- Oleśniczka
- Coordinates: 51°08′36″N 17°16′54″E﻿ / ﻿51.14333°N 17.28167°E
- Country: Poland
- Voivodeship: Lower Silesian
- County: Wrocław
- Gmina: Długołęka
- First mentioned: 1204
- Time zone: UTC+1 (CET)
- • Summer (DST): UTC+2 (CEST)
- Vehicle registration: DWR

= Oleśniczka =

Oleśniczka is a village in the administrative district of Gmina Długołęka, within Wrocław County, Lower Silesian Voivodeship, in south-western Poland.

==History==
The village was first mentioned in a document of Duke Henry the Bearded in 1204, when it was part of fragmented Piast-ruled Poland. It was mentioned under its Latinized Old Polish name Holesnicha Coseborii (Oleśnica Chociebora), which means Oleśnica of Chociebor.
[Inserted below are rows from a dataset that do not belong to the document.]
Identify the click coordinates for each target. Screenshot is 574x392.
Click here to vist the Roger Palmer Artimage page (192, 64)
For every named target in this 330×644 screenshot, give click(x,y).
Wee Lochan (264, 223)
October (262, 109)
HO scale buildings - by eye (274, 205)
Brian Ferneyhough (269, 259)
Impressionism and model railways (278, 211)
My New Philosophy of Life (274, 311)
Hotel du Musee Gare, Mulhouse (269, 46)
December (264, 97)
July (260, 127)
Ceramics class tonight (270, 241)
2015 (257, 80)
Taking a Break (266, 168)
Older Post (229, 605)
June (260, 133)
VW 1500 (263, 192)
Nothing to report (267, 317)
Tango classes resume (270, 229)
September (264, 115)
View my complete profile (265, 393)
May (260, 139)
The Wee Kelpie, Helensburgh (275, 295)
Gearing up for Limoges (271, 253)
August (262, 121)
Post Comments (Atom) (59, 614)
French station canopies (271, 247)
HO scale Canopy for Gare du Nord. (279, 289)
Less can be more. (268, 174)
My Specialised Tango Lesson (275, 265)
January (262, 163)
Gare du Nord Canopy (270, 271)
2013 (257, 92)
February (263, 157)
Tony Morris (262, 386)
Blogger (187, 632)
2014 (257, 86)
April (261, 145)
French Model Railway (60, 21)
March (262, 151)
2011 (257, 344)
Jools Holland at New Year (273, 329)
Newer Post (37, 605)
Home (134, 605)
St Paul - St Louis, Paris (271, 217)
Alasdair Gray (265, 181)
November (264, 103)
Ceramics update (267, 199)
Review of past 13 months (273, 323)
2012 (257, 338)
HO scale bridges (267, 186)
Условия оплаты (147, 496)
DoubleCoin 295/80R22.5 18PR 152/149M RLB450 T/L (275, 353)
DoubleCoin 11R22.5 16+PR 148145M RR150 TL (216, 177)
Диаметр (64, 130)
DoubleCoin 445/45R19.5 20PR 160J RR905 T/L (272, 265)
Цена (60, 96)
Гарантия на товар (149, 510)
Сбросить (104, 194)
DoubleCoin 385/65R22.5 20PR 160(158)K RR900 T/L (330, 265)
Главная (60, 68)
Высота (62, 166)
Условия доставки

The name Oleśnica comes from the Polish word olcha (alder), while Chociebor is an Old Polish male name, and hints at the owner of the village in the early 13th century. The name Oleśniczka is a diminutive of the original name, in order to differentiate it from the town of Oleśnica, also located in the region.

Later on, the village was also part of Bohemia (Czechia), Prussia and Germany, before it became again part of Poland following Germany's defeat in World War II in 1945.